* **TASK STATEMENT**
An exact copy is required of the lines from the one with "Task: Click the 2024 year label on time axis" through the last line of the material below, and of nothing else.

START DATASET EXTRACT

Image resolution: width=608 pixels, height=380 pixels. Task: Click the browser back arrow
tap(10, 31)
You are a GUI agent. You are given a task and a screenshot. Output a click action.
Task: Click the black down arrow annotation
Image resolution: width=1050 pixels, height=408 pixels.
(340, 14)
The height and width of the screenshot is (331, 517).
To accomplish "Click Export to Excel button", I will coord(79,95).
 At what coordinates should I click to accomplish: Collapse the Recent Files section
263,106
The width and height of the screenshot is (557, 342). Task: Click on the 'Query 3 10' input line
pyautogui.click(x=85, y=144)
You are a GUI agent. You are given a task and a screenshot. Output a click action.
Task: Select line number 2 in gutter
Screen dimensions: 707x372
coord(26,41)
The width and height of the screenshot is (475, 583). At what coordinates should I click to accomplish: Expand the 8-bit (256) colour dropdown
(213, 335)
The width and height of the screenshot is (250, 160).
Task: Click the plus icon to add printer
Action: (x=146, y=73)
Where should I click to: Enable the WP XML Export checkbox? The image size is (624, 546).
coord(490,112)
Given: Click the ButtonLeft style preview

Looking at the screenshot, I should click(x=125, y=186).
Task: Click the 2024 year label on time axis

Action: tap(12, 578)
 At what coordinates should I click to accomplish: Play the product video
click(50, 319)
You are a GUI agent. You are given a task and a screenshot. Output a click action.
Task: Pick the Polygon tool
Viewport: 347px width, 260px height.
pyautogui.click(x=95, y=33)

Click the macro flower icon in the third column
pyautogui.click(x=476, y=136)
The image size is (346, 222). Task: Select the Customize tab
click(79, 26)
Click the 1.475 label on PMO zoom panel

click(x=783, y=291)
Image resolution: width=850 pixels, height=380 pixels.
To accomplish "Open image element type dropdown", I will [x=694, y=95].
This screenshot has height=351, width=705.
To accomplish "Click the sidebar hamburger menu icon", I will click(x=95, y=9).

END DATASET EXTRACT

* **COMPLETED TASK**
Task: Click the 2024 year label on time axis

Action: tap(12, 578)
 At what coordinates should I click to accomplish: Play the product video
click(50, 319)
You are a GUI agent. You are given a task and a screenshot. Output a click action.
Task: Pick the Polygon tool
Viewport: 347px width, 260px height.
pyautogui.click(x=95, y=33)

Click the macro flower icon in the third column
pyautogui.click(x=476, y=136)
The image size is (346, 222). Task: Select the Customize tab
click(79, 26)
Click the 1.475 label on PMO zoom panel

click(x=783, y=291)
Image resolution: width=850 pixels, height=380 pixels.
To accomplish "Open image element type dropdown", I will [x=694, y=95].
This screenshot has height=351, width=705.
To accomplish "Click the sidebar hamburger menu icon", I will click(x=95, y=9).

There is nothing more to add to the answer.